今回は新型コロナウイルス感染症の影響を受ける事業主の売上減などがあった場合の特例措置で、

助成の要件が一般の雇用調整助成金より緩和されてました。

これにより、日本人観光客の減少の影響を受ける観光関連産業や、
部品の調達・供給等の停滞の影響を受ける製造業なども幅広く特例措置の対象となります。

 

① 休業等計画届の事後提出を可能とします。 
  通常事前に計画届の提出が必要です(令和2年5月31日までの提出に限定)。 
② 生産指標の確認対象期間を3か月から1か月に短縮します。 
  直近1か月の売上高等が前年同期に比べ10%以上減少していれば要件を満たします。 
③ 直近3か月の雇用指標が対前年比で増加していても助成対象とします。
  通常前年同期比で一定程度増加している場合は助成対象となりません。 
④ 事業所設置後1年未満の事業主についても助成対象とします。




2020/02/29

新型コロナウイルスの影響で学校が休校になったり、各種のイベントが中止になったりしています。

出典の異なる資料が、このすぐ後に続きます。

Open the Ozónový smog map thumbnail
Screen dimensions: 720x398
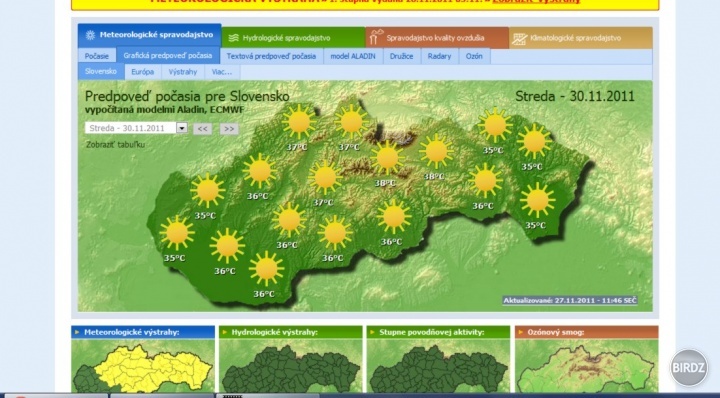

不要不急の出張を取りやめたり、テレワークや時差・時短出勤の対応をしている企業もあるかと思います。


ネットなどではデマ情報が流れていたりします。ウソの情報に踊らされないように冷静に対応したいですね。

 

新型コロナは2月1日より日本でも指定感染症とされています。

そのため万が一従業員が感染した場合、都道府県知事が感染症法に基づいて就業を制限することができます。

企業としても、出社をしないように求めることができます。従業員が休んでいる間の給与も支払う必要はありません。


難しいのは、コロナウイルスかどうかわからないけど発熱や咳などの症状がある場合の対応です。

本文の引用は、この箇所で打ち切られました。